[Records from a data source]
● ● ● ● ●

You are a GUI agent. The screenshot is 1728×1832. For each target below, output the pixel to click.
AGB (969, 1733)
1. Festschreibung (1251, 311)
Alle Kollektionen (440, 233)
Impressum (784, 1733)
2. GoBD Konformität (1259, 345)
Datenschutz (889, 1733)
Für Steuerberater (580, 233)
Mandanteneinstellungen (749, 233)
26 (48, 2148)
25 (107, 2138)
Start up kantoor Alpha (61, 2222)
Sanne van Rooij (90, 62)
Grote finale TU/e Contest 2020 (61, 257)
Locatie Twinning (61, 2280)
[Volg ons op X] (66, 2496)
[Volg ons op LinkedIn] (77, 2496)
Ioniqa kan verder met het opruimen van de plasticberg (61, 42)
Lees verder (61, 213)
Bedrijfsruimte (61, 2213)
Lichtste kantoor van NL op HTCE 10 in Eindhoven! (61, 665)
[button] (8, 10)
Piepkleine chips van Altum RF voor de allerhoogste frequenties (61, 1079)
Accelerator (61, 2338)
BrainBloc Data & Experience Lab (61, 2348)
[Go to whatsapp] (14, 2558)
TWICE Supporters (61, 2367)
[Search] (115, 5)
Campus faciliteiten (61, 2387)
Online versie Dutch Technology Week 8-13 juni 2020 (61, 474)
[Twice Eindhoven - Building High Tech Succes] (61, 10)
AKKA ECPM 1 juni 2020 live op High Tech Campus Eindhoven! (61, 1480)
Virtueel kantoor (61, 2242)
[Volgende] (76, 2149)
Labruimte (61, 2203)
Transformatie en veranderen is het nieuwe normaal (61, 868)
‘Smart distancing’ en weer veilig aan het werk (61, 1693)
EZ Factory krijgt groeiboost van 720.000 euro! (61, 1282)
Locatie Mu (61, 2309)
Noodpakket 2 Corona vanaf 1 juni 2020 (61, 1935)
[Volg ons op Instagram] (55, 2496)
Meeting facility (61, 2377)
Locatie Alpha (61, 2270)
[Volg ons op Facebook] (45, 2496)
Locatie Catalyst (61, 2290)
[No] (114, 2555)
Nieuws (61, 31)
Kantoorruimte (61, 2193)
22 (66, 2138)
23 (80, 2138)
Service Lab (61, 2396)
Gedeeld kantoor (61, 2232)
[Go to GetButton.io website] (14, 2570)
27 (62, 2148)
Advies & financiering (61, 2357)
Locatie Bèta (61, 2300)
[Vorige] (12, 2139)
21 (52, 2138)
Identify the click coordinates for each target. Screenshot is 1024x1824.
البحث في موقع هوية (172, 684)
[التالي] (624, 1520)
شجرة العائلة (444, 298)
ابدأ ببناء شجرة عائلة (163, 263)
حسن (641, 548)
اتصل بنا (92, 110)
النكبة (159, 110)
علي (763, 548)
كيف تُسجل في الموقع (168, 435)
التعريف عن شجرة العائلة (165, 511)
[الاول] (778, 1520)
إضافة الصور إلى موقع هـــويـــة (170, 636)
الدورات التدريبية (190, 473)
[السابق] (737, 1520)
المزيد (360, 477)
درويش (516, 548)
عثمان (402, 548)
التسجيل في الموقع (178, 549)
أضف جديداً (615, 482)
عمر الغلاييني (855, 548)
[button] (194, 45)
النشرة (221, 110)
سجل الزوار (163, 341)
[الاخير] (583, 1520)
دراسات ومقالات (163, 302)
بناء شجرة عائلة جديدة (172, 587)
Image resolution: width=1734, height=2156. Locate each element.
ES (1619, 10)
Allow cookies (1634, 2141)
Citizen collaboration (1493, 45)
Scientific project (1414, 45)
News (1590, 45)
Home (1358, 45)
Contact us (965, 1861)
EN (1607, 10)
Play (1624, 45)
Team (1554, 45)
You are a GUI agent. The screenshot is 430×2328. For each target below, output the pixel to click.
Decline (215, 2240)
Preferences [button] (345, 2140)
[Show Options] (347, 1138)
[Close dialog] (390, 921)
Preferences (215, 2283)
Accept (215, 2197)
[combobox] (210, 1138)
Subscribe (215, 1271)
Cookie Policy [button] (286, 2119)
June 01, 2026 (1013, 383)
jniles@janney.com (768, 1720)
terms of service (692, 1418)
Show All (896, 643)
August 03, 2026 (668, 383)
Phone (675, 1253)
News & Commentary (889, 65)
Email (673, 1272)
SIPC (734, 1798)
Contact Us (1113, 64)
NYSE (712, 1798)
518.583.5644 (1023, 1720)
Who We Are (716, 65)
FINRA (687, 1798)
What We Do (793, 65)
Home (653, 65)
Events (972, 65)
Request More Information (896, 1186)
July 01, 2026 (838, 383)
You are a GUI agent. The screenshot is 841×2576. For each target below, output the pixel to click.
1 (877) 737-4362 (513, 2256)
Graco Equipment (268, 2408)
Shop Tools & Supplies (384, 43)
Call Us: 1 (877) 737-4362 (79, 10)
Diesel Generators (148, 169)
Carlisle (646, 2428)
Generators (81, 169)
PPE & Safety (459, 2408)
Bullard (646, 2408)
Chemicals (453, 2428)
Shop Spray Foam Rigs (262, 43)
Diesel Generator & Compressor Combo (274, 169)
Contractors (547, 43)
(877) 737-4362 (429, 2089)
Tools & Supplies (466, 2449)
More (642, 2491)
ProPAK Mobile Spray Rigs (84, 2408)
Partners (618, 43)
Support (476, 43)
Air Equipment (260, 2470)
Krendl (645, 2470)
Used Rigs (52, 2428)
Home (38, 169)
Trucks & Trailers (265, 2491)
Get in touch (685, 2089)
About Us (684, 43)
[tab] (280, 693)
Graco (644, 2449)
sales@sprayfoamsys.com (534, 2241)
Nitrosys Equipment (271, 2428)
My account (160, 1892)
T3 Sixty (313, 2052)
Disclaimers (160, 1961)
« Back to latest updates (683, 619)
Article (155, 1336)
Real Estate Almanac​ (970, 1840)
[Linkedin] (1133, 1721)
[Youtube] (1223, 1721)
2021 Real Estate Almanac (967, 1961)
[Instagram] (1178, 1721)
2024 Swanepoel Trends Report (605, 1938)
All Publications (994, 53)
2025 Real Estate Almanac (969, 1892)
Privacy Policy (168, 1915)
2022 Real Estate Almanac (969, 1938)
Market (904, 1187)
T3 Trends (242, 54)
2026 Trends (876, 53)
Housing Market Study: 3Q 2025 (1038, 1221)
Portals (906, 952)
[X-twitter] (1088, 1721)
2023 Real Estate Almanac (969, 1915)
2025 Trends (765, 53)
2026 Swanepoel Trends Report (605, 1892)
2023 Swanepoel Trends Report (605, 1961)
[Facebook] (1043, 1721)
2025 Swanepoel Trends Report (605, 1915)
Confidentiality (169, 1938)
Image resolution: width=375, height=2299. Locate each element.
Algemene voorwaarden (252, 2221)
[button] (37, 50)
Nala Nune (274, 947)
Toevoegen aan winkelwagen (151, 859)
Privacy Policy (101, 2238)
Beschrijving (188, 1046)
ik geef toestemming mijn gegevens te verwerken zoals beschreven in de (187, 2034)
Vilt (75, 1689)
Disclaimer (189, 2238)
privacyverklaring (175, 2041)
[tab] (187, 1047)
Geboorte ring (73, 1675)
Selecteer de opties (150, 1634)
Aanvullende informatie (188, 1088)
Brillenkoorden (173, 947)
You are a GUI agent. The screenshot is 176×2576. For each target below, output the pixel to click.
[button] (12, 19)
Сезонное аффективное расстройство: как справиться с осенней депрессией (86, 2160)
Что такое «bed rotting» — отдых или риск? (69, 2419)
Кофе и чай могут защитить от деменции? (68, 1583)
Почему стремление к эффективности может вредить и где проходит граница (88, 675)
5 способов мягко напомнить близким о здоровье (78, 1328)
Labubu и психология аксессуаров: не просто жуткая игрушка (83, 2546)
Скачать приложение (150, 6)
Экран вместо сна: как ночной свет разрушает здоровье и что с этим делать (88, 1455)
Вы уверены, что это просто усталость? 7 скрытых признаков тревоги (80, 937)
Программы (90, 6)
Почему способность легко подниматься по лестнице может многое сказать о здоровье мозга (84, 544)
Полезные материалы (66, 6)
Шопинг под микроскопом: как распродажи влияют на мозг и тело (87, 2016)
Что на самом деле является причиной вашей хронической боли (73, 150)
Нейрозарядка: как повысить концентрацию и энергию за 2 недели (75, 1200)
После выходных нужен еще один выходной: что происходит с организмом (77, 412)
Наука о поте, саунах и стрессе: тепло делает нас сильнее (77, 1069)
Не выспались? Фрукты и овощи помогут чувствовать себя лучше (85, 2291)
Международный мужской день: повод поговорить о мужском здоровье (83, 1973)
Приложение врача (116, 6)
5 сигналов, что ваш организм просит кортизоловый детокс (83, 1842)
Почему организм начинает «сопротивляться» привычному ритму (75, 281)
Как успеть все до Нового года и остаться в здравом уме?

● ● ● ● ●

■ **Your task**: Give back exactly the lines from the first line of the records through the line holding "Labruimte (61, 2203)", including both of those lines and leaving out all others.

■ **Answer to this task**:
You are a GUI agent. The screenshot is 1728×1832. For each target below, output the pixel to click.
AGB (969, 1733)
1. Festschreibung (1251, 311)
Alle Kollektionen (440, 233)
Impressum (784, 1733)
2. GoBD Konformität (1259, 345)
Datenschutz (889, 1733)
Für Steuerberater (580, 233)
Mandanteneinstellungen (749, 233)
26 (48, 2148)
25 (107, 2138)
Start up kantoor Alpha (61, 2222)
Sanne van Rooij (90, 62)
Grote finale TU/e Contest 2020 (61, 257)
Locatie Twinning (61, 2280)
[Volg ons op X] (66, 2496)
[Volg ons op LinkedIn] (77, 2496)
Ioniqa kan verder met het opruimen van de plasticberg (61, 42)
Lees verder (61, 213)
Bedrijfsruimte (61, 2213)
Lichtste kantoor van NL op HTCE 10 in Eindhoven! (61, 665)
[button] (8, 10)
Piepkleine chips van Altum RF voor de allerhoogste frequenties (61, 1079)
Accelerator (61, 2338)
BrainBloc Data & Experience Lab (61, 2348)
[Go to whatsapp] (14, 2558)
TWICE Supporters (61, 2367)
[Search] (115, 5)
Campus faciliteiten (61, 2387)
Online versie Dutch Technology Week 8-13 juni 2020 (61, 474)
[Twice Eindhoven - Building High Tech Succes] (61, 10)
AKKA ECPM 1 juni 2020 live op High Tech Campus Eindhoven! (61, 1480)
Virtueel kantoor (61, 2242)
[Volgende] (76, 2149)
Labruimte (61, 2203)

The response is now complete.